Bug 97856 – need to support more legacy charsets

After an evaluation, GNOME has moved from Bugzilla to GitLab. Learn more about GitLab.
No new issues can be reported in GNOME Bugzilla anymore.
To report an issue in a GNOME project, go to GNOME GitLab.
Do not go to GNOME Gitlab for: Bluefish, Doxygen, GnuCash, GStreamer, java-gnome, LDTP, NetworkManager, Tomboy.

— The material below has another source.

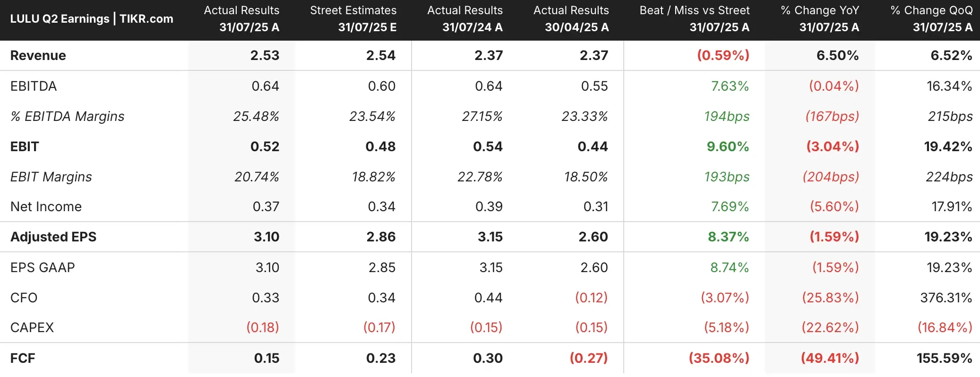Viewport: 980px width, 377px height.
Task: Select the green 9.60% EBIT beat value
Action: point(728,146)
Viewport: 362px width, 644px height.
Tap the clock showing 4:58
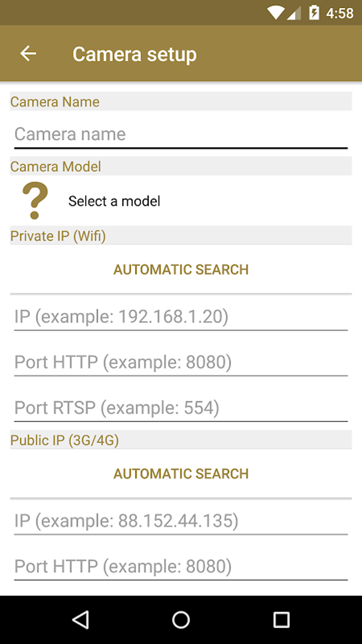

Bug 97856 - need to support more legacy charsets


Summary:	need to support more legacy charsets


Status:	RESOLVED FIXED

Product:	rhythmbox
Classification:	Other
Component:	Monkey Media
Version:	HEAD
Hardware:	Other Linux

Importance:	High major
Target Milestone:	0.6.0
Assigned To:	RhythmBox Maintainers
QA Contact:	RhythmBox Maintainers

URL:
Whiteboard:

Duplicates:	120939 129298 131386 157270 (view as bug list)
Depends on:
Blocks:

Reported:	2002-11-06 16:07 UTC by Young-Ho Cha
Modified:	2005-08-31 15:43 UTC

See Also:
GNOME target:	---
GNOME version:	---

Attachments
first row is euc-kr id3tag and second row is utf8 id3tag, both are id3 v1 (28.45 KB, image/png) 2003-08-04 03:23 UTC, Young-Ho Cha		Details
local id3 charset list from gconf (1.87 KB, patch) 2003-08-20 13:57 UTC, Young-Ho Cha	needs-work	Details \| Review
legacy id3v1 support fix. (1.23 KB, patch) 2003-11-24 12:55 UTC, Young-Ho Cha	needs-work	Details \| Review
some cleanup. (1.62 KB, patch) 2003-11-24 14:52 UTC, Young-Ho Cha	needs-work	Details \| Review
new workaround for legacy id3 tag. (1.91 KB, patch) 2003-11-25 06:07 UTC, Young-Ho Cha	none	Details \| Review

Description Young-Ho Cha 2002-11-06 16:07:52 UTC

many id3 tag use local charset yet. (ogg use utf-8, so they are displayed
properly)

some work around needed.

see http://bugzilla.gnome.org/show_bug.cgi?id=80037

Comment 1 Young-Ho Cha 2003-08-04 03:21:52 UTC

i build and installed currunt cvs tree. but, mp3 id3 tags are 
displayed broken yet.
(both of local charset and utf8)

Comment 2 Young-Ho Cha 2003-08-04 03:23:55 UTC

Created attachment 18887 [details]
first row is euc-kr id3tag and second row is utf8 id3tag, both are id3 v1

Comment 3 Colin Walters 2003-08-05 04:06:47 UTC

This is fairly difficult to fix.  It's best to convert all your tags
to id3v2, which specifies UCS16 as the standard coding, iirc.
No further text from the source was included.